Manchmal hat man schon den Eindruck, als hassten die Vordenker dieser neuen Politik den vermeintlich bräsigen Wohlstandsbürger regelrecht und freuten sich diebisch darüber, wie sie den Durchschnittsdeutschen Angst machen können, indem sie ihnen damit drohen, ihnen den Teppich wegzuziehen. 

Aber wie reagieren die Bürger darauf? Ein stetig wachsender Teil von ihnen scheint den Bruch des alten Gesellschaftsvertrages durch die Politik zu spüren und reagiert mit kalter Schulter oder gar offenem Protest. Die Protestler verabschieden sich ihrerseits aus den Vertragsverpflichtungen und kündigen der politischen Führung des Landes die lange Zeit so stabile Gefolgschaft. Damit hatten die Vertragsbrecher von „da oben“ offenbar nicht gerechnet.

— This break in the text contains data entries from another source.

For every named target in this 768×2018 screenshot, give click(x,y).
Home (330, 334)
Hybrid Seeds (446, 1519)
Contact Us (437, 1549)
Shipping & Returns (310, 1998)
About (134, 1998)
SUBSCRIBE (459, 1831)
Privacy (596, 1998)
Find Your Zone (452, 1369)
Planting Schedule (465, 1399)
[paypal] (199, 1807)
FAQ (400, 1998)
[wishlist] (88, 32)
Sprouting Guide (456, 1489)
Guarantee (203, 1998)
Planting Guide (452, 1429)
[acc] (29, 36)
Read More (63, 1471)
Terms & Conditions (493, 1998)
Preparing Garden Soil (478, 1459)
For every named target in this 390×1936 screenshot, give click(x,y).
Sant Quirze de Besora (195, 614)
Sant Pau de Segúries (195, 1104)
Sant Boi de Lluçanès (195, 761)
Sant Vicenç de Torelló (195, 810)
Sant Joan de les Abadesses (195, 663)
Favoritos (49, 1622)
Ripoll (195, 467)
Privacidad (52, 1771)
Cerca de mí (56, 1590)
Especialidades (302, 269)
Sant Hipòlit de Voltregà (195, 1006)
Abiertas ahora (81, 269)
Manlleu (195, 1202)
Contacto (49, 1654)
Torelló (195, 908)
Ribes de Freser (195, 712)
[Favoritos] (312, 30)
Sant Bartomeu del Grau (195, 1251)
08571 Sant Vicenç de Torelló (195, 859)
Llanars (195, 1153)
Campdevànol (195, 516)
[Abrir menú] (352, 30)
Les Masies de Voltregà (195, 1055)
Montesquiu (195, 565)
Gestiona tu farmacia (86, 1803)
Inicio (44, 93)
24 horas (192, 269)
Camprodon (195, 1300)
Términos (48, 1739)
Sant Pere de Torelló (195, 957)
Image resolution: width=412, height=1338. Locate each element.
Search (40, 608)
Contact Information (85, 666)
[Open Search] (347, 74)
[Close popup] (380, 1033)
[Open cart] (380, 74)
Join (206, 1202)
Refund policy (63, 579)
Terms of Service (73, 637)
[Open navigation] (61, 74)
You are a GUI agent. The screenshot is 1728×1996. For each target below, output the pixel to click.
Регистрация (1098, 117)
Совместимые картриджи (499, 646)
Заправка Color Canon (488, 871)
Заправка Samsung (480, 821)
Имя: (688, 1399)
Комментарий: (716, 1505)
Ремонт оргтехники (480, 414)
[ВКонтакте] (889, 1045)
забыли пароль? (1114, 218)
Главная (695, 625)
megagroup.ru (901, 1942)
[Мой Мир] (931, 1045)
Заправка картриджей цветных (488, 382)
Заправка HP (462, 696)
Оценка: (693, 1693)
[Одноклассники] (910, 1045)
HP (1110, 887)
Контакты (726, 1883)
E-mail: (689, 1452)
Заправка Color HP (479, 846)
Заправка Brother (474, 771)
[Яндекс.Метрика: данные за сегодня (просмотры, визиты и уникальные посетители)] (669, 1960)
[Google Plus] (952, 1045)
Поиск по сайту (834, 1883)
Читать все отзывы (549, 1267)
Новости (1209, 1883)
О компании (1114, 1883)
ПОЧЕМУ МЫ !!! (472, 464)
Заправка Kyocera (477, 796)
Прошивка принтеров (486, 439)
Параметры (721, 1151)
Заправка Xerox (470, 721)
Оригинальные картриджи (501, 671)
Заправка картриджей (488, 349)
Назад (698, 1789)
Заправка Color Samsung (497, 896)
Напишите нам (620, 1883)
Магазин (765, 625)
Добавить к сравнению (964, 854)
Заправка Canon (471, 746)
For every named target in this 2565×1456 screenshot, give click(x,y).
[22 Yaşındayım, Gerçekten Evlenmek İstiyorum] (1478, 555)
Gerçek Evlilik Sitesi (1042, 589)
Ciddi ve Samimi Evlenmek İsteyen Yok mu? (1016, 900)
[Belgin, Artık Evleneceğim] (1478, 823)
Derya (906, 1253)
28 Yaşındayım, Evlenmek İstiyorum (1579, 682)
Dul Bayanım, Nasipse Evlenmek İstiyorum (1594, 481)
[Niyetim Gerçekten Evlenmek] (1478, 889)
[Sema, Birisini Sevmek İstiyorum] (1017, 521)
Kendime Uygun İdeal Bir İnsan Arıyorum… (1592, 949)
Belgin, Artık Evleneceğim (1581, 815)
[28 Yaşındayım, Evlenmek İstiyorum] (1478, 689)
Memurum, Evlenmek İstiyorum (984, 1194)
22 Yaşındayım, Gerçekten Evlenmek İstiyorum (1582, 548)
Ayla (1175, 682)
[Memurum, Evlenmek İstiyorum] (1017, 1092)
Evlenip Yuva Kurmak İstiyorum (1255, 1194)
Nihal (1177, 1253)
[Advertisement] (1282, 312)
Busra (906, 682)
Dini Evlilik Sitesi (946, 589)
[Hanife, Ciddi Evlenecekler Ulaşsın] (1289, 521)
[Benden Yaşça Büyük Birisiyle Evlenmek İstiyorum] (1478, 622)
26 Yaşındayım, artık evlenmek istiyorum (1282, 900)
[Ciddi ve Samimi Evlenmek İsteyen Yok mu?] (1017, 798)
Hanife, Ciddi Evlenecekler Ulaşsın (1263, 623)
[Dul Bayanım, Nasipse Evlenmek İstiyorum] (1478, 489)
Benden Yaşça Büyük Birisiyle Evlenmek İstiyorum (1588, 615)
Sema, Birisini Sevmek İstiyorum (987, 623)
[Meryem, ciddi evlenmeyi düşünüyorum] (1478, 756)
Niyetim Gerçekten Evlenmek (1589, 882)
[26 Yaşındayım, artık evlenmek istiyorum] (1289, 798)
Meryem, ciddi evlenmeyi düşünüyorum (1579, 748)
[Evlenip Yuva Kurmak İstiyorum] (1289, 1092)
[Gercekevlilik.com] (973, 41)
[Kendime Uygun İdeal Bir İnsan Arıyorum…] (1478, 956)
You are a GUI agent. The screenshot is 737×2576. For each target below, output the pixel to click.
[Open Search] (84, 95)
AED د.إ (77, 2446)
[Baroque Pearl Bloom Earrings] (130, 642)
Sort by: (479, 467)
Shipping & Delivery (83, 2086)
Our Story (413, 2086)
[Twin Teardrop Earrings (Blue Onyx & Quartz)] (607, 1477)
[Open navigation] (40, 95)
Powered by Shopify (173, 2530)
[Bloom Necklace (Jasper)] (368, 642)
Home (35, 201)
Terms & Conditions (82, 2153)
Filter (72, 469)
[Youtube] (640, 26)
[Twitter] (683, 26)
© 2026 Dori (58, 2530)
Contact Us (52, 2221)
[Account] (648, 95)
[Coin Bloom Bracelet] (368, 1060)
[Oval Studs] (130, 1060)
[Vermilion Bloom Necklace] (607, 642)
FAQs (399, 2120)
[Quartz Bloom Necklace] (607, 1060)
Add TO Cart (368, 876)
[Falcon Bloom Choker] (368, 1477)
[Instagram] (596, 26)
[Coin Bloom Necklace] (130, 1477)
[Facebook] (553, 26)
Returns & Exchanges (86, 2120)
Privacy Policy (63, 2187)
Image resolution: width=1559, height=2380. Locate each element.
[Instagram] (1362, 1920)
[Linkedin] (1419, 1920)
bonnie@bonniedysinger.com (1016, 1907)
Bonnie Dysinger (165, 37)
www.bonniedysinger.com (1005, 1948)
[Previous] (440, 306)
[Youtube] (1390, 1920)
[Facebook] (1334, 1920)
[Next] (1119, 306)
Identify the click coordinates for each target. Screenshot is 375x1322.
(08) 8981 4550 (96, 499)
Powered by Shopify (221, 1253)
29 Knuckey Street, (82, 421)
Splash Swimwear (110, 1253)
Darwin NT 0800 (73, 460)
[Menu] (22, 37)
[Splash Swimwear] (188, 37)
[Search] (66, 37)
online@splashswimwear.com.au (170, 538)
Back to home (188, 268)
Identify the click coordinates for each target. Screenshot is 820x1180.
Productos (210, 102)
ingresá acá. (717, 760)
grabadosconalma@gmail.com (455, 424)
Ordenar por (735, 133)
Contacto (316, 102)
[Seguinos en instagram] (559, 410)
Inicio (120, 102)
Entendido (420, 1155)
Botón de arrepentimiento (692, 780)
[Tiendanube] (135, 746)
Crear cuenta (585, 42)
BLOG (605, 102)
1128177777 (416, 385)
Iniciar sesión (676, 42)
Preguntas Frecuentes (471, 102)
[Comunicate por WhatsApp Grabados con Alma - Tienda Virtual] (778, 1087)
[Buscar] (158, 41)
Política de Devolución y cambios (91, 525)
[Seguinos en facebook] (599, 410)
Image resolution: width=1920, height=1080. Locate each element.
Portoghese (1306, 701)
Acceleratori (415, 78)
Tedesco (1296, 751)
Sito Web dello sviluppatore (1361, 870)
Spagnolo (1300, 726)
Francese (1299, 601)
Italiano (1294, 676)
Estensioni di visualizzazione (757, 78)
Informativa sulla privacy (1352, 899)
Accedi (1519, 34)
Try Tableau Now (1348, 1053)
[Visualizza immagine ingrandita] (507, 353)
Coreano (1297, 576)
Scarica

Welche Gemütslage die politische Elite ob dieses Schrecks erfasst hat, brachte PAZ-Autor Josef Kraus in einem Beitrag für „Tichys Einblick“ in genialer Weise auf den Begriff: Sie leide unter „Demophobie“, also Angst (Phobie) vor dem Volk (Demos), und antworte darauf ihrerseits mit einer Art „Phobokratie“, als der Herrschaft per Angstmacherei. Angst vor dem Klima oder dem „Rechtsruck“ beispielsweise, mit welcher das Volk auf Linie gezwungen werden solle. Ein Kampfbegriff gegen den furchtlosen Bürger, der sich von diesem Theater nicht einfangen lässt, ist dabei längst gefunden: Sie nennen ihn „Leugner“ – von was auch immer. 

Die Mehrheit der Sonneberger Wähler hat die Phobokraten am Sonntag mit Karacho gegen die Wand fahren lassen. Mal sehen, wie die Verunfallten diese Erfahrung verarbeiten. Erste wütende Reaktionen aus dem „Establishment“ lassen nicht auf allzu große Lernfortschritte schließen.